The key discipline is making one adjustment at a time and understanding why you've made it. This is how you build genuine knowledge of your rigs over time — not by starting fresh at every session, but by learning how your templates respond to different conditions and refining them accordingly.
Building the Habit: Tying and Maintaining Your Three Rigs
The practical benefit of three rigs is that they're easy to maintain to a consistently high standard. Tying a lot of rigs well is hard; tying three rigs perfectly is entirely achievable.
Aim to have two or three winders of each rig prepared before every session, with hooks that were tied or checked recently, floats that are undamaged, and shot that is positioned correctly rather than having shifted along the line. The ten minutes spent doing this the evening before a match is ten minutes you'll save — and then some — on the bank.
• Carp rig — carry three winders. One short line (5–6m), one mid-range (10–11m), one long (13m). The rig construction is identical; only the line length changes.
• F1 rig — carry three winders at different depths. The ability to switch depth without retying is one of the great practical advantages of standardisation.
• Silverfish rig — carry two or three winders, one set slightly shallower for on-the-drop roach fishing and one for bottom presentation.
Replace hooks at the first sign of blunting. Check the loop-to-loop connection at the hooklength before every session. Make sure elastic is running freely through the PTFE bushes and that there are no frays or knots. These are small habits that pay enormous dividends over the course of a season.
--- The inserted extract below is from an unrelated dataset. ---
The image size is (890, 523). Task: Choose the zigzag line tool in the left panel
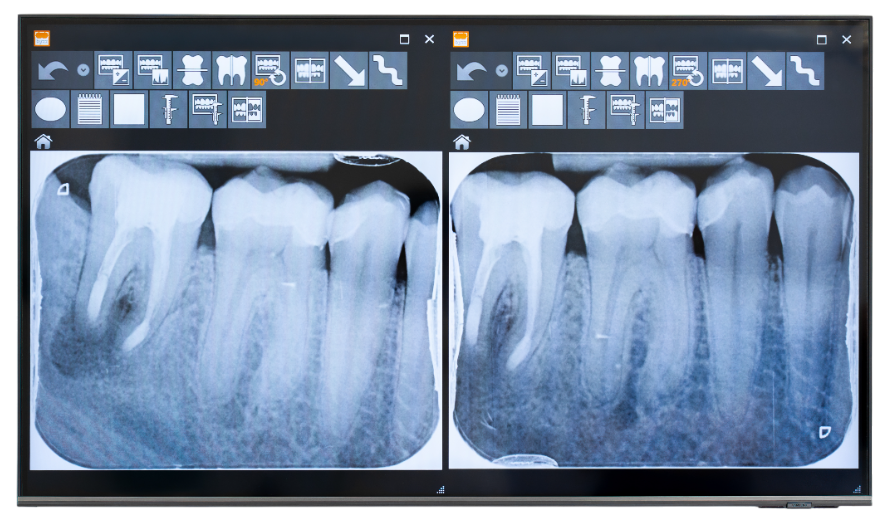click(x=387, y=71)
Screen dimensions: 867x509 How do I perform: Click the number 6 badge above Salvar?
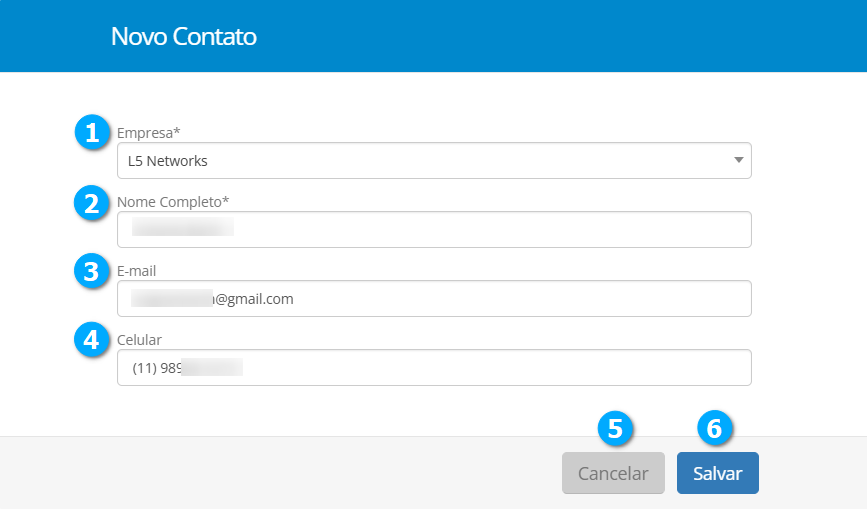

The Bigger Picture: Standardisation as a Philosophy
This article is about rigs, but the principle extends far beyond them. Tackle standardisation — the deliberate reduction of variables across your entire setup — is one of the most powerful performance-improving changes a developing match angler can make.
The same philosophy applies to elastic grades (how many do you actually need?), hook patterns (do you really require fifteen different types?), float ranges (could three or four cover ninety percent of your fishing?), and bait preparation (could a simpler, more consistent approach outperform a complex, inconsistent one?). Future articles in this series will explore each of these areas in detail.
The underlying principle is always the same. Every variable you eliminate is a decision you no longer need to make. Every decision you don't make frees up mental space for the things that actually determine results: reading the water, feeding intelligently, presenting the bait correctly, and responding to what the fish are telling you.
The best anglers aren't the ones with the most kit. They're the ones who've reduced their kit to exactly what works — and know it well enough that it never lets them down.
Start Today: The Three-Rig Challenge
Here's a practical challenge. Before your next match, deliberately limit yourself to three rigs — one carp, one F1, one silverfish. Set them up carefully, check them thoroughly, and resolve not to reach for anything else during the session regardless of what happens.
You might find it uncomfortable at first. The instinct to add a fourth rig, just in case, is strong. Resist it. Fish the three you have with full commitment and attention.
After the match, honestly assess how often you needed something your three rigs couldn't provide. The answer, for the vast majority of commercial fishery scenarios, will be almost never. And you'll have fished with a clarity and focus that a cluttered rig box rarely allows.
Three rigs. Tied well. Known completely. Fished with belief. That's the system — and it works.